Today was one of those bad days where everything goes from great to awful.
It started out fine. I had breakfast with a dear friend that I don't get to see very often. And by breakfast I mean we talked from 9:30am until 1:15pm! Clearly we had a lot to catch up on. It was a very encouraging conversation, and she's able to relate to some of my feelings, which is definitely helpful.
We also booked our vacation for Disney World! B and I went there on our honeymoon back in May and again with his family in January and are now going again in September... we're slightly addicted. This time will be even more exciting though as we're bringing our best friends and their adorable daughters (who are currently 2 and 8 months). We know they won't remember the trip, but the memories are more for us. :)
Then things went downhill.... I got the mail this morning and amongst all the junk was a rejection letter from a credit card company. I had applied for a Disney rewards card thinking we could take advantage of some of the perks on our upcoming trip... obviously not! The rejection letter said that I didn't have enough credit history for them to approve my application.
Basically, because B and I have always tried to budget and be aware of how we spend our money (which started long before we even knew each other) we haven't been able to build any credit. We don't borrow money, only use cash/debit cards, and therefore, have no credit. So, once again, by trying to do things the right way, we get screwed!
This then had a snowball effect. I proceeded to start yelling (and even throwing a few things) because I was convinced that no matter how hard we try to do things right, or follow God's teaching, we'll never succeed.
By not going into debt or taking out loans, we have no credit. By not having credit, we'll have to wait even longer to buy a house. By not having a house, we'll outgrow our apartment... Oh wait!! No we won't because we don't have any children!

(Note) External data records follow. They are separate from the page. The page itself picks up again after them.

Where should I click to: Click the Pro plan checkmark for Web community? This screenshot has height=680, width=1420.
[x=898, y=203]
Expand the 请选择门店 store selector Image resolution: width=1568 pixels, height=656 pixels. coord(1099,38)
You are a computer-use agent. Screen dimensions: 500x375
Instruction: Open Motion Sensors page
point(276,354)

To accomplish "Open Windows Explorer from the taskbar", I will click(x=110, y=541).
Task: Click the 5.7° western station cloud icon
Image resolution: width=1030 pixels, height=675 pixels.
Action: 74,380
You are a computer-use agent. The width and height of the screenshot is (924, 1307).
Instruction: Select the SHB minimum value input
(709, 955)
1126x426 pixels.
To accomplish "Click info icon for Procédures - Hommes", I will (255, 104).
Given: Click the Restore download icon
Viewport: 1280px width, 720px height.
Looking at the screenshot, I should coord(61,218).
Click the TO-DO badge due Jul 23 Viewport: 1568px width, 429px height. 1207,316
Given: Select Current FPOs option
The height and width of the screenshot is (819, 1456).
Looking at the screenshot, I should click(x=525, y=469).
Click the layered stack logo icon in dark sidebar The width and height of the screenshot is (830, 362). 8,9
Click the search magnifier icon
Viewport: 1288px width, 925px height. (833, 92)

And the way it feels in this moment we never will.
Which brings me to the next phase of my hormonal and overtired rant: Why did we even bother to save ourselves for marriage? Why didn't we just do things like everyone else? They all get to be parents... and yet, we tried to follow God's design for marriage and we can't get pregnant. We've already spent over $2200 on appointments and tests and prescriptions and we aren't any closer to having a baby than we were before we got married.
I know life isn't fair, I know God has a plan in all of this. Ever since starting this blog, I've tried to word things in a way that isn't hurtful or bitter, but, this is my blog, and I'm going to write about how I feel.
I'm tired of being around immature, self-centered parents. I'm tired of standing in line at the grocery store with a mom screaming at her kids in front of me and another mom ignoring her children in line behind me. I'm tired of seeing pregnant 16 year olds. I'm tired of having people complain about their children to me. I'm tired of parents who are always pushing their children on to the next stage, rather than treasuring the precious time they have with their baby. I'm tired of people saying things like, "It must be nice to sleep in on Saturday." and "I wish I could go on vacation."
BECAUSE GUESS WHAT!
I would trade all the money, all the cars, all the vacations, all the sleep in the world to be able to hold my own baby in my arms. To stay up with my crying baby when he's sick. To change my clothes three times a day because she keeps throwing up on me. To go a week without showering because my baby wants me to hold him.
DO NOT complain to me about your baby. Would you give up your baby FOREVER just for a weekend in Traverse City? Or a new car? Or a extra hour of sleep every night? No, you wouldn't. Those are things. A baby is a life; a precious gift that will forever belong to you. So don't you dare tell me you wish you had something I have. How dare you insult me and make me feel bad when you have the one thing.. the only thing I've every wanted in this life.